The resurgence of feminism we’ve seen in recent years could arguably be boiled down to Beyoncé’s 2013 self-titled album, in which she sampled the TED Talk of Nigerian writer Chimamanda Ngozi Adichie, and subsequent MTV Video Music Awards performance that saw her proudly backlit by the word FEMINIST.
Or maybe it was when actress Emma Watson addressed the UN in her HeForShe campaign which asserted that gender equality is not just a women’s issue.
Perhaps it was Taylor Swift’s backpedalling on her previous statement that she wasn’t a feminist because she doesn’t ‘think about things as guys versus girls’, palling around with noted celebrity feminist Lena Dunham and speaking out about the representation of women in the media on a French Canadian talk show in late 2014.
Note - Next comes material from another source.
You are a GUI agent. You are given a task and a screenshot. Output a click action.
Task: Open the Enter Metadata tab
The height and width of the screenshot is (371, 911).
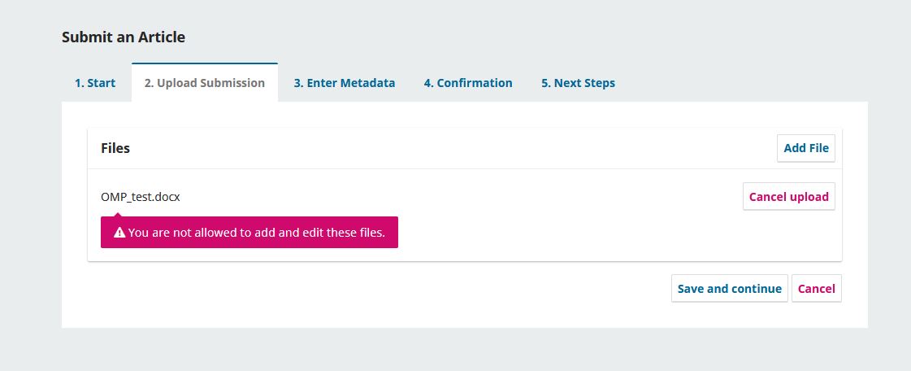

Andi Zeisler, founder of Bitch magazine, writes in her new book We Were Feminists Once about the rise of “marketplace feminism”—‘an assessment of whether or not a product is worthy of consumption’ (for example, the new Ghostbusters movie)—and our reliance on celebrities to tell us how we should think and feel emerging due to our celebrity-obsessed capitalist society. ‘[Do] representations of powerful women in the media translate into “cultural visibility and institutional empowerment” for actual women[?],’ Zeisler asks. ‘Emphasising the personal empowerment of individual actors, comedians, and pop stars, whether for itself or in relation to others, only serves to pull focus from the ways in which their industries make money from stereotyping and devaluing women.’ The debate surrounding Kim Kardashian’s International Women’s Day nude selfie earlier in the year and her defence of it as “empowering” comes to mind, and I would also wager that politicians have much to gain from feminism as a brand, as we saw when Prime Minister Malcolm Turnbull and opposition leader Bill Shorten clamoured to call themselves feminists during the election, when their policies are anything but.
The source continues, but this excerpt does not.